• Your objective:
Give the lines below again exactly, starting with the line that holds "Task: Place cursor" and going on through the line that holds "The image size is (1600, 870).".

• Collected data entries:
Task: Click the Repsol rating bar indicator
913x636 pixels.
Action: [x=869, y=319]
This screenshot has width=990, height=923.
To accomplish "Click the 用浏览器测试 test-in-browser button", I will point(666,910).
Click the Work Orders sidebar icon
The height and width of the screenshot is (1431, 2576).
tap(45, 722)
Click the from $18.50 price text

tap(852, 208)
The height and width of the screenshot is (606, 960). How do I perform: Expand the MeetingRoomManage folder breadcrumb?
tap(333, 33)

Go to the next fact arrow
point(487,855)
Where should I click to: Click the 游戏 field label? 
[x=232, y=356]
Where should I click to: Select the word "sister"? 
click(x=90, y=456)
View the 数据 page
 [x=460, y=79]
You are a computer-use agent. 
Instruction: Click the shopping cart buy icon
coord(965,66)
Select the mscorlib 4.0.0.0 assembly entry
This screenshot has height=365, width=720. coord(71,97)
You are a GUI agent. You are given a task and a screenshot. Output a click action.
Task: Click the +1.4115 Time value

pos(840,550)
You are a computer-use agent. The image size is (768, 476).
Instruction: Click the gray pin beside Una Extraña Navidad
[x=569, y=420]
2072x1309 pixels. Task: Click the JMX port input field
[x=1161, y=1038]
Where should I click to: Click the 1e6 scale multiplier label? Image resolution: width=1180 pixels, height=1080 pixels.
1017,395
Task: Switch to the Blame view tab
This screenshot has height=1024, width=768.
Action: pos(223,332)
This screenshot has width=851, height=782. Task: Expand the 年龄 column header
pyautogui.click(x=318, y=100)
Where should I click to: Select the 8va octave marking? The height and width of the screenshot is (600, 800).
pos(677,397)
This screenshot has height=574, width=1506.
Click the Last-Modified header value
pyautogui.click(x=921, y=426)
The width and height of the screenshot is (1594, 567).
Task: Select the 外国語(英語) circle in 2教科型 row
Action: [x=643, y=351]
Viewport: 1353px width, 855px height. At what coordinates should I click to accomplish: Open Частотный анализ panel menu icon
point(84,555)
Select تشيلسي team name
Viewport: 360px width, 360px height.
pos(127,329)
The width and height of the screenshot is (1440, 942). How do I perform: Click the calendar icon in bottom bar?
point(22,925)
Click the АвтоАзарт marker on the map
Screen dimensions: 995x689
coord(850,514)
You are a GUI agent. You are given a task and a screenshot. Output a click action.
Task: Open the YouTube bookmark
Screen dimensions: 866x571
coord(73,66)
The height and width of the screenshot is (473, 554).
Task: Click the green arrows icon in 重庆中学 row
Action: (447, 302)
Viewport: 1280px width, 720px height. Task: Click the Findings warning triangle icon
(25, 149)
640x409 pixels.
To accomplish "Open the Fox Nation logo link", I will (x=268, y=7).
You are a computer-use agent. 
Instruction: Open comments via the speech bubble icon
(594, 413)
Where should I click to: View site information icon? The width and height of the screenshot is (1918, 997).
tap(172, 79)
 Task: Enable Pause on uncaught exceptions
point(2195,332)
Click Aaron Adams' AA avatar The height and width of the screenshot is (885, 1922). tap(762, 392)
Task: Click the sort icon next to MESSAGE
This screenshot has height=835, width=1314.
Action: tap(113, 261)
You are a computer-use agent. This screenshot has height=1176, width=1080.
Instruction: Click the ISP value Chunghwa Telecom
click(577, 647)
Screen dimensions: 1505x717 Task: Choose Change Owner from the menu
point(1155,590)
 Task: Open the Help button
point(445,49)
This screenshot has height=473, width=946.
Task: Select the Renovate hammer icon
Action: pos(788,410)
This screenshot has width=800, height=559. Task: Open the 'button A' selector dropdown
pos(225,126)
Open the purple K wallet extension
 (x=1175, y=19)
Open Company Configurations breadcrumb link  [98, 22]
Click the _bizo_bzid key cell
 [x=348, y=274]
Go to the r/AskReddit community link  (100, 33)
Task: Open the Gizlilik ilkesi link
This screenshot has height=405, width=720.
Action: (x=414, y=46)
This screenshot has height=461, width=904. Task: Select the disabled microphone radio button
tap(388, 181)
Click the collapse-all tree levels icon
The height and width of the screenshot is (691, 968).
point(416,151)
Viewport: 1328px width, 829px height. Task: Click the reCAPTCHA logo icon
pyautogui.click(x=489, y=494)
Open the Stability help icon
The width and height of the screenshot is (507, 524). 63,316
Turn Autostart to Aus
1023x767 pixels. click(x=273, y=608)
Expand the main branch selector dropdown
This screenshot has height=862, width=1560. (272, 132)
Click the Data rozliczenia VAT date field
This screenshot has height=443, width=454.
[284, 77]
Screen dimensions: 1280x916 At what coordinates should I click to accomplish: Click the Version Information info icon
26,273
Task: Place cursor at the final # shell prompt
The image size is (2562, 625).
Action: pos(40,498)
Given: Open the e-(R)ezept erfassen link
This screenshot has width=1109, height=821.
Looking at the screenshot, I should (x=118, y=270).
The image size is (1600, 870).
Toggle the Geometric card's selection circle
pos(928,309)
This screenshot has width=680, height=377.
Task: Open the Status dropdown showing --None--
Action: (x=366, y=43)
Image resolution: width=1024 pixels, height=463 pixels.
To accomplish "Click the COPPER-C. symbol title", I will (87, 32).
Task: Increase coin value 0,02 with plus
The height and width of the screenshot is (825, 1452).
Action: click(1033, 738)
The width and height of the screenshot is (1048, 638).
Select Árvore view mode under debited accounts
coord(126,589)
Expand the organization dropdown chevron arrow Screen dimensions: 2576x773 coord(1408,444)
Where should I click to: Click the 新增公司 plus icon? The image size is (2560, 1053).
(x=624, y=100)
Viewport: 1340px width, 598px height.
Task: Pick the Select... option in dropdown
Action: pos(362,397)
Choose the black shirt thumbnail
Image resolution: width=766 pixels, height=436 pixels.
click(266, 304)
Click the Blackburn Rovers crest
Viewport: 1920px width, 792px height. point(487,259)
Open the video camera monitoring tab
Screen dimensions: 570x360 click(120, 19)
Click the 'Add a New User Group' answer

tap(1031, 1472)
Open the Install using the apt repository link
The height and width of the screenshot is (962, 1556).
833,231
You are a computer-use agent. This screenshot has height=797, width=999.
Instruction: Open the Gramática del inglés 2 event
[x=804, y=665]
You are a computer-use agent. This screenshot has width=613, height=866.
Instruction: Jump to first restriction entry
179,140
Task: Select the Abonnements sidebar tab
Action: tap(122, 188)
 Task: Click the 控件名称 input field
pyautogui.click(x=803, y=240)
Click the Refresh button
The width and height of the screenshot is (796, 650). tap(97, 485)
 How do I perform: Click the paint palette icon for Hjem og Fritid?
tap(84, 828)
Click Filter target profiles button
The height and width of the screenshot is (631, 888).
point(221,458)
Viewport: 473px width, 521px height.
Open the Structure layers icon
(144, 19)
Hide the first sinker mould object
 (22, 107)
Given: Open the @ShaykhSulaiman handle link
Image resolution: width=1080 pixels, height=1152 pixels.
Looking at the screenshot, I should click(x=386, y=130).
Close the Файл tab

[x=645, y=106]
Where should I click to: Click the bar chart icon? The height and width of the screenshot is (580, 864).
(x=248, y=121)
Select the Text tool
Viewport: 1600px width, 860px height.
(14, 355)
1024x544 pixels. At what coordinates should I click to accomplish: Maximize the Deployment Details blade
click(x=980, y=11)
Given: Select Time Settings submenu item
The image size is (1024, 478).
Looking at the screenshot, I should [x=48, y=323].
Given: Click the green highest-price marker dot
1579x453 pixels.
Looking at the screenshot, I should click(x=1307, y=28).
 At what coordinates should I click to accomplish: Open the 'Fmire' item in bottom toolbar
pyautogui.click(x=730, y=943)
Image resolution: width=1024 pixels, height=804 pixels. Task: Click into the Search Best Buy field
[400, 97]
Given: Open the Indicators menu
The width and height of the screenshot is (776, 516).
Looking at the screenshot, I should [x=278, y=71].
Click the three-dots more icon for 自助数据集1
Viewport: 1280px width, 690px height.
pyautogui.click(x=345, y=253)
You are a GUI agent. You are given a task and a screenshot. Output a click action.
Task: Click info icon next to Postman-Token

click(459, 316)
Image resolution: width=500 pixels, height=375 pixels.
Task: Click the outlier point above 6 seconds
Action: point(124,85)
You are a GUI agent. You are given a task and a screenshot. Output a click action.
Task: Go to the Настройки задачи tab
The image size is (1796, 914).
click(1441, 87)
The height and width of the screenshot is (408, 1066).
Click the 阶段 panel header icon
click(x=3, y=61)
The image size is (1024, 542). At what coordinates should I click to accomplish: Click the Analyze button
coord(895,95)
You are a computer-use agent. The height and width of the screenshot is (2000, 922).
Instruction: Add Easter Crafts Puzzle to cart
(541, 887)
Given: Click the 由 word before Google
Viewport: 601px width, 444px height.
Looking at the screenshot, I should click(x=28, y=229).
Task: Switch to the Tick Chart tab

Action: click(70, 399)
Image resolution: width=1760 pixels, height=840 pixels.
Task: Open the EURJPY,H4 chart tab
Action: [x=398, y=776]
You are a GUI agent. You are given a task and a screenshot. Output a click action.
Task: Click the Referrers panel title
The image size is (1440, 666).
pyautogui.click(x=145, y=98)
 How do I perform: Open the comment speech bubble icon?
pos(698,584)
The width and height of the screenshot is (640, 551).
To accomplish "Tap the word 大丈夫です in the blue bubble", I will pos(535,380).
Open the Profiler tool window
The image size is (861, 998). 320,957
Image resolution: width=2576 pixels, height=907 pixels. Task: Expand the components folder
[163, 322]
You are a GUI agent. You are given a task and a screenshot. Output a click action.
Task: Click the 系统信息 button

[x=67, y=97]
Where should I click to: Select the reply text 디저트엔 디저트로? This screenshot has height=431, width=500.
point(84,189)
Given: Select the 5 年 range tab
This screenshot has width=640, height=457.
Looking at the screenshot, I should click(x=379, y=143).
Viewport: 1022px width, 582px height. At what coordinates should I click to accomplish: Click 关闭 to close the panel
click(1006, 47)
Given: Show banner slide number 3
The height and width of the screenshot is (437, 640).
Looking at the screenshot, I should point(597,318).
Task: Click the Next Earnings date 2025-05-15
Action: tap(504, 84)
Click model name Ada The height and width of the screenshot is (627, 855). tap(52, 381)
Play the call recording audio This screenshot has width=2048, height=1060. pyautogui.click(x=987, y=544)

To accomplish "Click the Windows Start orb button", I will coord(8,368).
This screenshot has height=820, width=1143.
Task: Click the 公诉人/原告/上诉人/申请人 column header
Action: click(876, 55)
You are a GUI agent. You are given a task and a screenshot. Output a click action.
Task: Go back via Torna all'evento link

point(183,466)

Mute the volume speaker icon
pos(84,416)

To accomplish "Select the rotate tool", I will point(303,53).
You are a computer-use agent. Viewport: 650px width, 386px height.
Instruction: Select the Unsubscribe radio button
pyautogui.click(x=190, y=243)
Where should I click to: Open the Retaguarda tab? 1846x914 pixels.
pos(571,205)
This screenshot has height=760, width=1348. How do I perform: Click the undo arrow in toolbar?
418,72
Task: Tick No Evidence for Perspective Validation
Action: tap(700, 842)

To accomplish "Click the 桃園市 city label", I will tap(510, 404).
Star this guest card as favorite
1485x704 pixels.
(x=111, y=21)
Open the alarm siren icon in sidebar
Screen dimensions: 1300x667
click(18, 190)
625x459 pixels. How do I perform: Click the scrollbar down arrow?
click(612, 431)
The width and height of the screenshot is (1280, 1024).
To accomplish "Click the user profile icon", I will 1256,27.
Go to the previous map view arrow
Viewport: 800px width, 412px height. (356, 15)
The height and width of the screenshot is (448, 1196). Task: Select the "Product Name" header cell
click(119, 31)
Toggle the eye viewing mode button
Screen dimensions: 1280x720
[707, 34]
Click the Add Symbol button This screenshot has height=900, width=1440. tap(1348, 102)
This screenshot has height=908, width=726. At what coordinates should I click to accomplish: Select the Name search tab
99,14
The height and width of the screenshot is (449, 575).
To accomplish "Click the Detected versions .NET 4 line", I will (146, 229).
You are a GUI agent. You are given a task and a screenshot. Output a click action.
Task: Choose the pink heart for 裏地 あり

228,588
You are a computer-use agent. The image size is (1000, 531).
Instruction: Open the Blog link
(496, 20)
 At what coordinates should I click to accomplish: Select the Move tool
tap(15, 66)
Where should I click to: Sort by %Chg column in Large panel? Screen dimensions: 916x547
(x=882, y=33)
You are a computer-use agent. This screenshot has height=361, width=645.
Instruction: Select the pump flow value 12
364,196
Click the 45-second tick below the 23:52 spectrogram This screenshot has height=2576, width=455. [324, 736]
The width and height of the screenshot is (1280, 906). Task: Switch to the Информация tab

• Task solution:
Task: Place cursor at the final # shell prompt
The image size is (2562, 625).
Action: pos(40,498)
Given: Open the e-(R)ezept erfassen link
This screenshot has width=1109, height=821.
Looking at the screenshot, I should (x=118, y=270).
The image size is (1600, 870).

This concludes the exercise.